Open pritamdeka opened 2 years ago
Hi @pritamdeka,
Could you give a bit more context mentioned below:
Thank you!
Kind Regards, Nandan Thakur
Hi @NThakur20 Thanks for the reply.
I used the train_sbert_BM25_hardnegs.py file for training using the SCIFACT dataset.

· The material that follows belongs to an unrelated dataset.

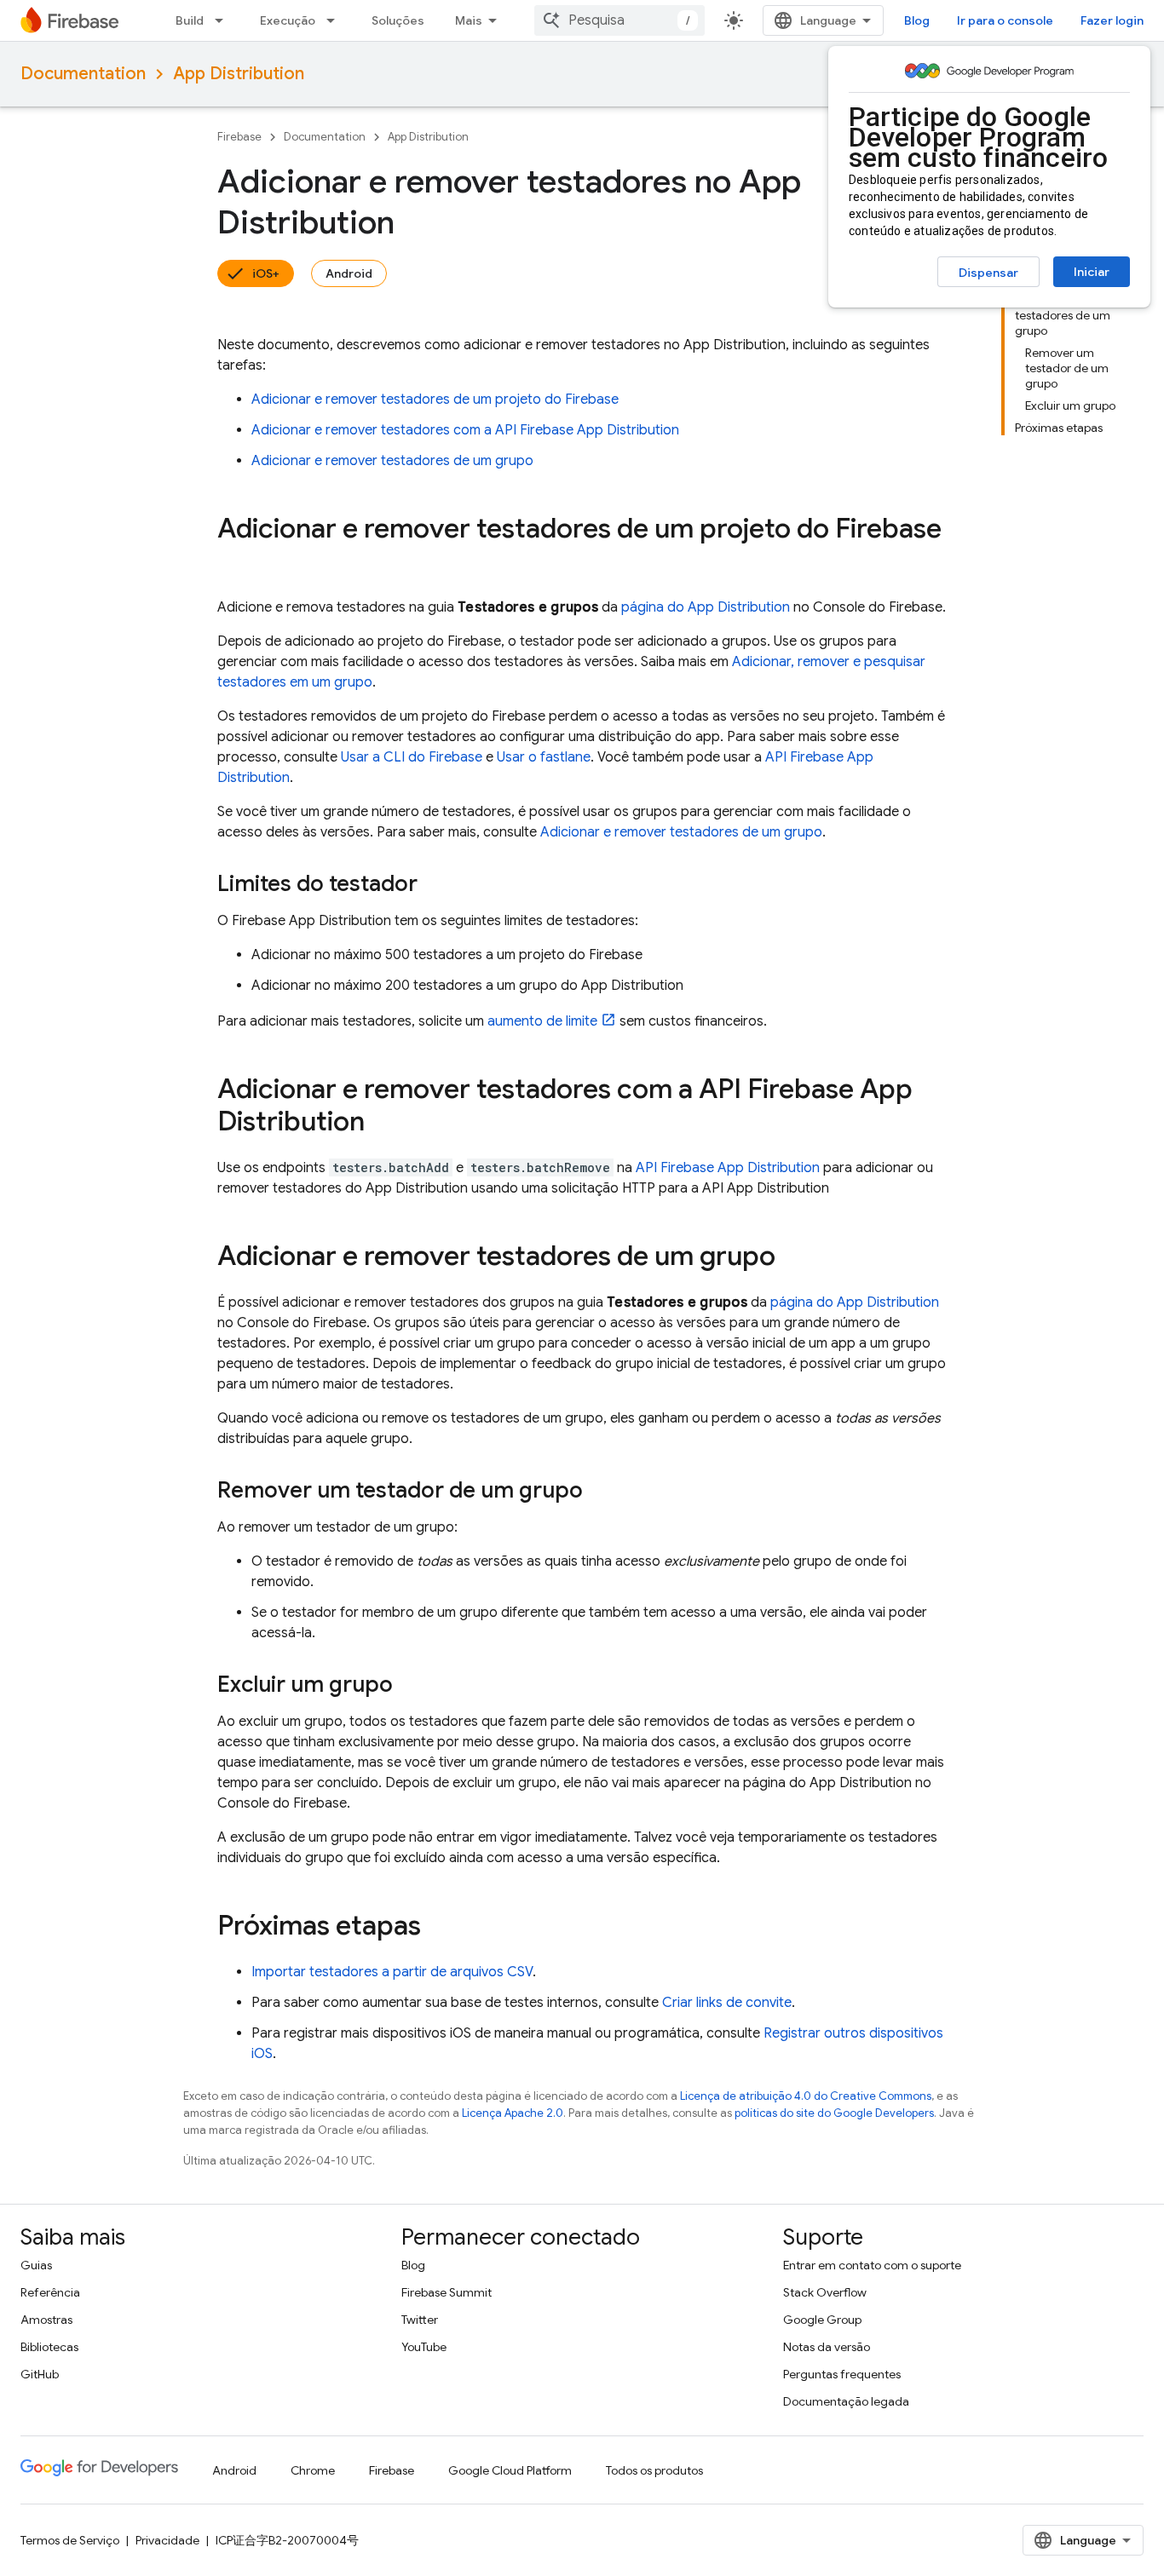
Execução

Made a few changes for the T5 model such as changed the following line
word_embedding_model = models.Transformer(model_name, max_seq_length=300)
to
word_embedding_model = models.T5.T5(model_name, max_seq_length=300)
Also the model I used is castorini/monot5-base-msmarco
The error is something like this:
Epoch: 0% 0/1 [00:00<?, ?it/s]
Iteration: 0% 0/1121 [00:00<?, ?it/s]
Epoch: 0% 0/1 [00:00<?, ?it/s]
Traceback (most recent call last):
File "/content/beir/examples/retrieval/training/train_sbert_BM25_hardnegs.py", line 132, in <module>
use_amp=True)
File "/usr/local/lib/python3.7/dist-packages/beir/retrieval/train.py", line 148, in fit
callback=callback, **kwargs)
File "/usr/local/lib/python3.7/dist-packages/sentence_transformers/SentenceTransformer.py", line 682, in fit
data = next(data_iterator)
File "/usr/local/lib/python3.7/dist-packages/sentence_transformers/datasets/NoDuplicatesDataLoader.py", line 41, in __iter__
yield self.collate_fn(batch) if self.collate_fn is not None else batch
File "/usr/local/lib/python3.7/dist-packages/sentence_transformers/SentenceTransformer.py", line 534, in smart_batching_collate
tokenized = self.tokenize(texts[idx])
File "/usr/local/lib/python3.7/dist-packages/sentence_transformers/SentenceTransformer.py", line 311, in tokenize
return self._first_module().tokenize(texts)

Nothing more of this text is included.